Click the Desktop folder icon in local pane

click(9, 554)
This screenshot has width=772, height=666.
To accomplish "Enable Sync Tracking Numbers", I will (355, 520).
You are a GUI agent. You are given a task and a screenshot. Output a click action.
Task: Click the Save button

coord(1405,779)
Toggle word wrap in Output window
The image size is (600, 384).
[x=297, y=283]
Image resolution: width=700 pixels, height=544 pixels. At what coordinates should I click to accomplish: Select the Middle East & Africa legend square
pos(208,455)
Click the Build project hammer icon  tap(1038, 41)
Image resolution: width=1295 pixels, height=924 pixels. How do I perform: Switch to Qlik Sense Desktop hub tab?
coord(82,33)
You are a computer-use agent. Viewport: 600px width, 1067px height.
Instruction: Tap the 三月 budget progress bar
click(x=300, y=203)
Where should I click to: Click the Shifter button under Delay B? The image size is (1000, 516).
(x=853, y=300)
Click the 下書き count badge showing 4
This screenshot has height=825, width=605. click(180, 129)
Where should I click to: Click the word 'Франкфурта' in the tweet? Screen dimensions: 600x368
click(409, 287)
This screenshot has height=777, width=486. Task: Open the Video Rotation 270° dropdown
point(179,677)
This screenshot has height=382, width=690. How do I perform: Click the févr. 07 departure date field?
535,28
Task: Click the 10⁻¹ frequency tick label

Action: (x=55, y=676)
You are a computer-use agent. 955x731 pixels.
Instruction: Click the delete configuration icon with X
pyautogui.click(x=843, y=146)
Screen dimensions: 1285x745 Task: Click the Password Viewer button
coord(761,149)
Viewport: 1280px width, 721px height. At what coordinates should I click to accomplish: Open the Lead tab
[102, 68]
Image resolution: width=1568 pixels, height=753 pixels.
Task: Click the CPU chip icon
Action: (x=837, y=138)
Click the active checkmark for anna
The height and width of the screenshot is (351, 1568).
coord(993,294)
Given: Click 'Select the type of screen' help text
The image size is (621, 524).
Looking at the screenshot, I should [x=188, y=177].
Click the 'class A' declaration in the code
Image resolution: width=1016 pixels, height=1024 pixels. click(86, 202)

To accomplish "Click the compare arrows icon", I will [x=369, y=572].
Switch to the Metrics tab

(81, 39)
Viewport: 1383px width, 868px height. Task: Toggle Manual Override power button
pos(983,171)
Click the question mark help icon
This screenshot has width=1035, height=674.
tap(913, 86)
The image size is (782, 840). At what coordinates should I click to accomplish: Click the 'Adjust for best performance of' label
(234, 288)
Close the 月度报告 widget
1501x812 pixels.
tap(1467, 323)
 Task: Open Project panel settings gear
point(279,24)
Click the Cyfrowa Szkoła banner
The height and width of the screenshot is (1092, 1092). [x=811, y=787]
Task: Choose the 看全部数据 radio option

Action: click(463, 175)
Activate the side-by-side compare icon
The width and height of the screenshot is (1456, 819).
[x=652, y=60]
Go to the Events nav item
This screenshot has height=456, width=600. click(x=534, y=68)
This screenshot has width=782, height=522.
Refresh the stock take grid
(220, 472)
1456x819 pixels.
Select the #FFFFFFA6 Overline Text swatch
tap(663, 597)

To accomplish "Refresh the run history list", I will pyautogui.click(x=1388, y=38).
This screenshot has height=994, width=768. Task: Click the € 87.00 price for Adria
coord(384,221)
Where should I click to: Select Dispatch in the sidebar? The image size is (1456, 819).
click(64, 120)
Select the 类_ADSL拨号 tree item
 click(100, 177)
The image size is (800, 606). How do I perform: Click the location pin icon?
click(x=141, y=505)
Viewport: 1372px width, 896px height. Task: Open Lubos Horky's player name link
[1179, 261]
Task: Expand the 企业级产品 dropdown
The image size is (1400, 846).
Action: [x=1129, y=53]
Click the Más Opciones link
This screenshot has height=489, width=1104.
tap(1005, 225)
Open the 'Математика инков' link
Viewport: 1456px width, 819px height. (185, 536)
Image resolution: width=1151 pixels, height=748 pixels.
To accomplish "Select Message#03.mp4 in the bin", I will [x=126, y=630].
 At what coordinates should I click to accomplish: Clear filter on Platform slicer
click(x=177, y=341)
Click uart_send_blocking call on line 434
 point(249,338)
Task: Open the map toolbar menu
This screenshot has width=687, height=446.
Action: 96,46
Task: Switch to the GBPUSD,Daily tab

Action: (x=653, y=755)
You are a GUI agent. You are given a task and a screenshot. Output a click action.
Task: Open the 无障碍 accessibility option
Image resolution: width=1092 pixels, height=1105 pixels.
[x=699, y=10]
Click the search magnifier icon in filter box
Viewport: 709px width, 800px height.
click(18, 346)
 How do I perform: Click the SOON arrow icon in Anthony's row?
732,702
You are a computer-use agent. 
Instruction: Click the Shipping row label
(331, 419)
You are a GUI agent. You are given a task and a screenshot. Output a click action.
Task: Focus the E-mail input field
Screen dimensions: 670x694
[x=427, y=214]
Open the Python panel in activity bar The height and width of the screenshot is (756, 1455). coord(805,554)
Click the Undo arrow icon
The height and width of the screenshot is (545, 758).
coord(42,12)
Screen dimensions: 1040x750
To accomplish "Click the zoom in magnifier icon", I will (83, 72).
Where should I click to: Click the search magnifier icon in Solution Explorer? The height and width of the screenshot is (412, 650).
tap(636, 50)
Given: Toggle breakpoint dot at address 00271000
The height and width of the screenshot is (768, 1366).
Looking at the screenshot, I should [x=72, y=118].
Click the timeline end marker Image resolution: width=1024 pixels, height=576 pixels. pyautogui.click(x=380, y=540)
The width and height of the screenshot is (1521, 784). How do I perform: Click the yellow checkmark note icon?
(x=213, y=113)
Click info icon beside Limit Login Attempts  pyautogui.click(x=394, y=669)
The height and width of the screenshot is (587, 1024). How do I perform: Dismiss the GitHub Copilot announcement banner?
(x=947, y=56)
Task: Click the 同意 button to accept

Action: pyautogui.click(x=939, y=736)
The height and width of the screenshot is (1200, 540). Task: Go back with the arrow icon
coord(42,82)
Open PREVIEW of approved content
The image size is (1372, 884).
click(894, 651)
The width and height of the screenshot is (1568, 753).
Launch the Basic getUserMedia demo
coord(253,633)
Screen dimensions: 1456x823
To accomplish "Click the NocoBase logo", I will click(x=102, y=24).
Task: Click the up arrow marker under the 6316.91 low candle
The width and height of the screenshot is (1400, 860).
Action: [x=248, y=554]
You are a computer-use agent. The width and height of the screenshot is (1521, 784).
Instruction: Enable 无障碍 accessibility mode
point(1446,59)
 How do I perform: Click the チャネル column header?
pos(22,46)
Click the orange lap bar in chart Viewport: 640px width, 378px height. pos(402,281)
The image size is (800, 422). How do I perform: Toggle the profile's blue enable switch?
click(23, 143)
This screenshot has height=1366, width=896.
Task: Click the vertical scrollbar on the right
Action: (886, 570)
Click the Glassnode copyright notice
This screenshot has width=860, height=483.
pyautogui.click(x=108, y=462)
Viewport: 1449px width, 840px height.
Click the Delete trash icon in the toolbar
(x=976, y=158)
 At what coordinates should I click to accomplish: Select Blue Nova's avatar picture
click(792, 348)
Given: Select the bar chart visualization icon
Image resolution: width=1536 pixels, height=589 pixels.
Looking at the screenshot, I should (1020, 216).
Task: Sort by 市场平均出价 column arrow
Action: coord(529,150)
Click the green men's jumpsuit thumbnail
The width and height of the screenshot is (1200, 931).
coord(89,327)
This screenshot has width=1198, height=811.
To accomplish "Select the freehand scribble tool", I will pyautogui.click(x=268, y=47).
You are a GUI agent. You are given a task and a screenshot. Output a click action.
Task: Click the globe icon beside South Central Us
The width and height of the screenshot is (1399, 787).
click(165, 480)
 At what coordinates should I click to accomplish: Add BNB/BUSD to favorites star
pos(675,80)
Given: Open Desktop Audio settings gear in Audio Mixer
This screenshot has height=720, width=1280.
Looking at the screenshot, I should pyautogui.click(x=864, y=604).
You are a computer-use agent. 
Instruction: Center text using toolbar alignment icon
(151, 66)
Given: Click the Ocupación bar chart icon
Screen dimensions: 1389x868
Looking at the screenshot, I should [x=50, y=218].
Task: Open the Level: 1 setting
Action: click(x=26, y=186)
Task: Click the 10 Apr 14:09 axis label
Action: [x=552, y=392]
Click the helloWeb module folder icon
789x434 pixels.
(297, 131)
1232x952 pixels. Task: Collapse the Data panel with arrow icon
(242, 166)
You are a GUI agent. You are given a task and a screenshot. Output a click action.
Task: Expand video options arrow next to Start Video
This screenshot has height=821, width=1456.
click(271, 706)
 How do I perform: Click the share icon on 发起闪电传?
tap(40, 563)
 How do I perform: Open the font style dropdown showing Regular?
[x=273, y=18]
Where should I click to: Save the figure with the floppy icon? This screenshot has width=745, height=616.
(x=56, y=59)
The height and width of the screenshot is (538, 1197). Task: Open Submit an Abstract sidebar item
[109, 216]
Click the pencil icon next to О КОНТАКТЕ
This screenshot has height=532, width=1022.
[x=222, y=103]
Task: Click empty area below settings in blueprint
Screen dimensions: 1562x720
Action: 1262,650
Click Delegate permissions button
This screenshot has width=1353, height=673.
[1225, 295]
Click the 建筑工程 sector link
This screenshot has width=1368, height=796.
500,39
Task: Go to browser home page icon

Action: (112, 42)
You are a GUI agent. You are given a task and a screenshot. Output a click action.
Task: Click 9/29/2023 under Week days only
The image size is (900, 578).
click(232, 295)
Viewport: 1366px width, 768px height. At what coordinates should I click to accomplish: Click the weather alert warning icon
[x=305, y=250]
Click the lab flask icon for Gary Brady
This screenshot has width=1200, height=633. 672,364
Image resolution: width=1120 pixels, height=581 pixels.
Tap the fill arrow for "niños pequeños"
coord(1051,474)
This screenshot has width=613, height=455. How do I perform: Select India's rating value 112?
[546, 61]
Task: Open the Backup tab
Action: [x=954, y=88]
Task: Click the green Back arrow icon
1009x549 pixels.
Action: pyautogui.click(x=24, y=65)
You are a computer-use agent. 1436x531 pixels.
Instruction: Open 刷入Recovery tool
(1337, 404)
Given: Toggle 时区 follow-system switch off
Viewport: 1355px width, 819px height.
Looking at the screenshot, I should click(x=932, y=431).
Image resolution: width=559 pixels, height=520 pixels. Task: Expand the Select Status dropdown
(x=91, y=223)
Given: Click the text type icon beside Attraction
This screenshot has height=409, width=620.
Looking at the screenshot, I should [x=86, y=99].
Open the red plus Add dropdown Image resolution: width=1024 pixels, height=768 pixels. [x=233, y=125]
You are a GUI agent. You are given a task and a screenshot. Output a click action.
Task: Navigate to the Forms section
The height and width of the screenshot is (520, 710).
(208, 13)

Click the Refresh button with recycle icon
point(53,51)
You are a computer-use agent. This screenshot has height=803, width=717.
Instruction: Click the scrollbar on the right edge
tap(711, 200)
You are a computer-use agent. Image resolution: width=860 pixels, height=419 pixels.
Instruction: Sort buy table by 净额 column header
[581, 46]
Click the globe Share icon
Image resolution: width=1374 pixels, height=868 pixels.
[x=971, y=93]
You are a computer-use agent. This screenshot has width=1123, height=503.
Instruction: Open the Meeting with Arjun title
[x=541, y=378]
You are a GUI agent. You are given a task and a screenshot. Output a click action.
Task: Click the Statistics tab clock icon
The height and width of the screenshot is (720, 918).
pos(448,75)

#### To do:
Copy out the data above exactly, beginning at the line that contains "Where should I click to: Select" and ending with the line that contains "tap(636, 50)", both lines included.

#### Exercise result:
Where should I click to: Select Dispatch in the sidebar? The image size is (1456, 819).
click(64, 120)
Select the 类_ADSL拨号 tree item
 click(100, 177)
The image size is (800, 606). How do I perform: Click the location pin icon?
click(x=141, y=505)
Viewport: 1372px width, 896px height. Task: Open Lubos Horky's player name link
[1179, 261]
Task: Expand the 企业级产品 dropdown
The image size is (1400, 846).
Action: [x=1129, y=53]
Click the Más Opciones link
This screenshot has height=489, width=1104.
tap(1005, 225)
Open the 'Математика инков' link
Viewport: 1456px width, 819px height. (185, 536)
Image resolution: width=1151 pixels, height=748 pixels.
To accomplish "Select Message#03.mp4 in the bin", I will [x=126, y=630].
 At what coordinates should I click to accomplish: Clear filter on Platform slicer
click(x=177, y=341)
Click uart_send_blocking call on line 434
 point(249,338)
Task: Open the map toolbar menu
This screenshot has width=687, height=446.
Action: 96,46
Task: Switch to the GBPUSD,Daily tab

Action: (x=653, y=755)
You are a GUI agent. You are given a task and a screenshot. Output a click action.
Task: Open the 无障碍 accessibility option
Image resolution: width=1092 pixels, height=1105 pixels.
[x=699, y=10]
Click the search magnifier icon in filter box
Viewport: 709px width, 800px height.
click(18, 346)
 How do I perform: Click the SOON arrow icon in Anthony's row?
732,702
You are a computer-use agent. 
Instruction: Click the Shipping row label
(331, 419)
You are a GUI agent. You are given a task and a screenshot. Output a click action.
Task: Focus the E-mail input field
Screen dimensions: 670x694
[x=427, y=214]
Open the Python panel in activity bar The height and width of the screenshot is (756, 1455). coord(805,554)
Click the Undo arrow icon
The height and width of the screenshot is (545, 758).
coord(42,12)
Screen dimensions: 1040x750
To accomplish "Click the zoom in magnifier icon", I will (83, 72).
Where should I click to: Click the search magnifier icon in Solution Explorer? The height and width of the screenshot is (412, 650).
tap(636, 50)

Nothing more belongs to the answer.